When you return the entries, keep every word and mark exactly as it is.

**Data for this exercise:**
□ □ □ □ □ □ □

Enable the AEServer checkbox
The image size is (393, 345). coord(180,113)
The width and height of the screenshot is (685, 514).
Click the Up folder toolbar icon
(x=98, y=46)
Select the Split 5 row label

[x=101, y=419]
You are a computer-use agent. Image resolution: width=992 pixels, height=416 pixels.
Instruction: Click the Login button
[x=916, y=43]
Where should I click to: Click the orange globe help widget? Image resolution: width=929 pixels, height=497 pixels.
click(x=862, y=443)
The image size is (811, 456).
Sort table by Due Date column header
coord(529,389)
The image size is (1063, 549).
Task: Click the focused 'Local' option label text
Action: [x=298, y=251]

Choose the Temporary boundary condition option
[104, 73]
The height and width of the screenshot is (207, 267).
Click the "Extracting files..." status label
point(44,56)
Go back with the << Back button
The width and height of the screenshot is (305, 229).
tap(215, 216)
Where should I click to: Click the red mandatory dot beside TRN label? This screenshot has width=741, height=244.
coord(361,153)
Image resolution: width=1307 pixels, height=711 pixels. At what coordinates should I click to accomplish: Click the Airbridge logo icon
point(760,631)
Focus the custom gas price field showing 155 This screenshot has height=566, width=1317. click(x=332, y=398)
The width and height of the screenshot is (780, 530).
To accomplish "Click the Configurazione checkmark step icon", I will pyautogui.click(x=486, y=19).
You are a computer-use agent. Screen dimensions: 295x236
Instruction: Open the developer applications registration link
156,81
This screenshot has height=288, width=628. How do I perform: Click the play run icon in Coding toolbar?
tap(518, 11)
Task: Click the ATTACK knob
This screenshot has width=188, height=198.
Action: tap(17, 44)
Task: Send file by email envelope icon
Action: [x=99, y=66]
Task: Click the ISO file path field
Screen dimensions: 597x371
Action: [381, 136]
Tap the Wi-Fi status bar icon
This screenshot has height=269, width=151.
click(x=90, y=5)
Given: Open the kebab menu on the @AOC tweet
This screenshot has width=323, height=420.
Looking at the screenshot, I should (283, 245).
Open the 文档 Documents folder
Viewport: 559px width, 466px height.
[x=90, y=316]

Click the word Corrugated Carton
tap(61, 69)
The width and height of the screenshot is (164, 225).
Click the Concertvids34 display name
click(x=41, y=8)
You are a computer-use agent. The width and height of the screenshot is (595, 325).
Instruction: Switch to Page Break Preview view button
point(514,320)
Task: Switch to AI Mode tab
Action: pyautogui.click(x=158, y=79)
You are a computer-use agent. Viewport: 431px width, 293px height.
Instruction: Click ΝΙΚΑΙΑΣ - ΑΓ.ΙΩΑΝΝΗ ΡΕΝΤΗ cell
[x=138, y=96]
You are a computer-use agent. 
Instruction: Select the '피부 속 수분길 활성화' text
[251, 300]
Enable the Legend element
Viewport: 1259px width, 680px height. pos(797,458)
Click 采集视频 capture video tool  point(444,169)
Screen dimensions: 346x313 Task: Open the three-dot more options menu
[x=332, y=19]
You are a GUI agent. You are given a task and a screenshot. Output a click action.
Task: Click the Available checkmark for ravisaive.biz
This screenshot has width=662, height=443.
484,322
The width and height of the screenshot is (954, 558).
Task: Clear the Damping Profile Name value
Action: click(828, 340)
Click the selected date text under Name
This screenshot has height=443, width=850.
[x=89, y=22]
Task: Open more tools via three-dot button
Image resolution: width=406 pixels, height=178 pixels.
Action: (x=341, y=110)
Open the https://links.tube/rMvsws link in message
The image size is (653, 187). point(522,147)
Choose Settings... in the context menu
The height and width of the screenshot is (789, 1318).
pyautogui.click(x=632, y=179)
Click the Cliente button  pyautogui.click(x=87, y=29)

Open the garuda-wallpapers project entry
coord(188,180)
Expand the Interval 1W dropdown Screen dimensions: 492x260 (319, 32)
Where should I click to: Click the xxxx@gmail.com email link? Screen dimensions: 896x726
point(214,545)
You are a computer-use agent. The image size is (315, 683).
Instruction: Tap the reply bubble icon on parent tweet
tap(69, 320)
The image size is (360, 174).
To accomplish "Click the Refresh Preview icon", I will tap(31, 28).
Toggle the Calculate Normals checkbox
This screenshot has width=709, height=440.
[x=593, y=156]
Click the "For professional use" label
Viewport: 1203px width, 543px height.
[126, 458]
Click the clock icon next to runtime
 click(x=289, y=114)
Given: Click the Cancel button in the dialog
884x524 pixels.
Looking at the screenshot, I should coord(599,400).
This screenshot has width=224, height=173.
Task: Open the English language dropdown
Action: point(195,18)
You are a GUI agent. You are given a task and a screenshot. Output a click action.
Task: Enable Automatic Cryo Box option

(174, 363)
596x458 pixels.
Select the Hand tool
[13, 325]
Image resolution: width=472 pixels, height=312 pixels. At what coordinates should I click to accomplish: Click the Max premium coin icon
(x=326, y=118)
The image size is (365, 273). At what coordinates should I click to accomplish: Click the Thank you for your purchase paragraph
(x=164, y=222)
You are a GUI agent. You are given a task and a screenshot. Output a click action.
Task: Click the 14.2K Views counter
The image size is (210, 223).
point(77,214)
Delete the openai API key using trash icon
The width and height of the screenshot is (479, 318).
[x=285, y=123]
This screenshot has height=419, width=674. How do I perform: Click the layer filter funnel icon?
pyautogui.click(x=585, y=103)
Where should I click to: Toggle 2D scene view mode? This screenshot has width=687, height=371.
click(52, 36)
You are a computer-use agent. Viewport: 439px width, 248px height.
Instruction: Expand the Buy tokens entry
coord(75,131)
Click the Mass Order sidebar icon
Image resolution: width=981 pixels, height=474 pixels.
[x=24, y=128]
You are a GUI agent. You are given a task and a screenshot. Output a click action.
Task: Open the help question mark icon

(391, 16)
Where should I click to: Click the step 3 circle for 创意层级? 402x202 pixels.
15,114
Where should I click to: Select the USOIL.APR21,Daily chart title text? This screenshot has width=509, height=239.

□ □ □ □ □ □ □

**Result below:**
Enable the AEServer checkbox
The image size is (393, 345). coord(180,113)
The width and height of the screenshot is (685, 514).
Click the Up folder toolbar icon
(x=98, y=46)
Select the Split 5 row label

[x=101, y=419]
You are a computer-use agent. Image resolution: width=992 pixels, height=416 pixels.
Instruction: Click the Login button
[x=916, y=43]
Where should I click to: Click the orange globe help widget? Image resolution: width=929 pixels, height=497 pixels.
click(x=862, y=443)
The image size is (811, 456).
Sort table by Due Date column header
coord(529,389)
The image size is (1063, 549).
Task: Click the focused 'Local' option label text
Action: [x=298, y=251]

Choose the Temporary boundary condition option
[104, 73]
The height and width of the screenshot is (207, 267).
Click the "Extracting files..." status label
point(44,56)
Go back with the << Back button
The width and height of the screenshot is (305, 229).
tap(215, 216)
Where should I click to: Click the red mandatory dot beside TRN label? This screenshot has width=741, height=244.
coord(361,153)
Image resolution: width=1307 pixels, height=711 pixels. At what coordinates should I click to accomplish: Click the Airbridge logo icon
point(760,631)
Focus the custom gas price field showing 155 This screenshot has height=566, width=1317. click(x=332, y=398)
The width and height of the screenshot is (780, 530).
To accomplish "Click the Configurazione checkmark step icon", I will pyautogui.click(x=486, y=19).
You are a computer-use agent. Screen dimensions: 295x236
Instruction: Open the developer applications registration link
156,81
This screenshot has height=288, width=628. How do I perform: Click the play run icon in Coding toolbar?
tap(518, 11)
Task: Click the ATTACK knob
This screenshot has width=188, height=198.
Action: tap(17, 44)
Task: Send file by email envelope icon
Action: [x=99, y=66]
Task: Click the ISO file path field
Screen dimensions: 597x371
Action: [381, 136]
Tap the Wi-Fi status bar icon
This screenshot has height=269, width=151.
click(x=90, y=5)
Given: Open the kebab menu on the @AOC tweet
This screenshot has width=323, height=420.
Looking at the screenshot, I should (283, 245).
Open the 文档 Documents folder
Viewport: 559px width, 466px height.
[x=90, y=316]

Click the word Corrugated Carton
tap(61, 69)
The width and height of the screenshot is (164, 225).
Click the Concertvids34 display name
click(x=41, y=8)
You are a computer-use agent. The width and height of the screenshot is (595, 325).
Instruction: Switch to Page Break Preview view button
point(514,320)
Task: Switch to AI Mode tab
Action: pyautogui.click(x=158, y=79)
You are a computer-use agent. Viewport: 431px width, 293px height.
Instruction: Click ΝΙΚΑΙΑΣ - ΑΓ.ΙΩΑΝΝΗ ΡΕΝΤΗ cell
[x=138, y=96]
You are a computer-use agent. 
Instruction: Select the '피부 속 수분길 활성화' text
[251, 300]
Enable the Legend element
Viewport: 1259px width, 680px height. pos(797,458)
Click 采集视频 capture video tool  point(444,169)
Screen dimensions: 346x313 Task: Open the three-dot more options menu
[x=332, y=19]
You are a GUI agent. You are given a task and a screenshot. Output a click action.
Task: Click the Available checkmark for ravisaive.biz
This screenshot has width=662, height=443.
484,322
The width and height of the screenshot is (954, 558).
Task: Clear the Damping Profile Name value
Action: click(828, 340)
Click the selected date text under Name
This screenshot has height=443, width=850.
[x=89, y=22]
Task: Open more tools via three-dot button
Image resolution: width=406 pixels, height=178 pixels.
Action: (x=341, y=110)
Open the https://links.tube/rMvsws link in message
The image size is (653, 187). point(522,147)
Choose Settings... in the context menu
The height and width of the screenshot is (789, 1318).
pyautogui.click(x=632, y=179)
Click the Cliente button  pyautogui.click(x=87, y=29)

Open the garuda-wallpapers project entry
coord(188,180)
Expand the Interval 1W dropdown Screen dimensions: 492x260 (319, 32)
Where should I click to: Click the xxxx@gmail.com email link? Screen dimensions: 896x726
point(214,545)
You are a computer-use agent. The image size is (315, 683).
Instruction: Tap the reply bubble icon on parent tweet
tap(69, 320)
The image size is (360, 174).
To accomplish "Click the Refresh Preview icon", I will tap(31, 28).
Toggle the Calculate Normals checkbox
This screenshot has width=709, height=440.
[x=593, y=156]
Click the "For professional use" label
Viewport: 1203px width, 543px height.
[126, 458]
Click the clock icon next to runtime
 click(x=289, y=114)
Given: Click the Cancel button in the dialog
884x524 pixels.
Looking at the screenshot, I should coord(599,400).
This screenshot has width=224, height=173.
Task: Open the English language dropdown
Action: point(195,18)
You are a GUI agent. You are given a task and a screenshot. Output a click action.
Task: Enable Automatic Cryo Box option

(174, 363)
596x458 pixels.
Select the Hand tool
[13, 325]
Image resolution: width=472 pixels, height=312 pixels. At what coordinates should I click to accomplish: Click the Max premium coin icon
(x=326, y=118)
The image size is (365, 273). At what coordinates should I click to accomplish: Click the Thank you for your purchase paragraph
(x=164, y=222)
You are a GUI agent. You are given a task and a screenshot. Output a click action.
Task: Click the 14.2K Views counter
The image size is (210, 223).
point(77,214)
Delete the openai API key using trash icon
The width and height of the screenshot is (479, 318).
[x=285, y=123]
This screenshot has height=419, width=674. How do I perform: Click the layer filter funnel icon?
pyautogui.click(x=585, y=103)
Where should I click to: Toggle 2D scene view mode? This screenshot has width=687, height=371.
click(52, 36)
You are a computer-use agent. Viewport: 439px width, 248px height.
Instruction: Expand the Buy tokens entry
coord(75,131)
Click the Mass Order sidebar icon
Image resolution: width=981 pixels, height=474 pixels.
[x=24, y=128]
You are a GUI agent. You are given a task and a screenshot. Output a click action.
Task: Open the help question mark icon

(391, 16)
Where should I click to: Click the step 3 circle for 创意层级? 402x202 pixels.
15,114
Where should I click to: Select the USOIL.APR21,Daily chart title text? This screenshot has width=509, height=239.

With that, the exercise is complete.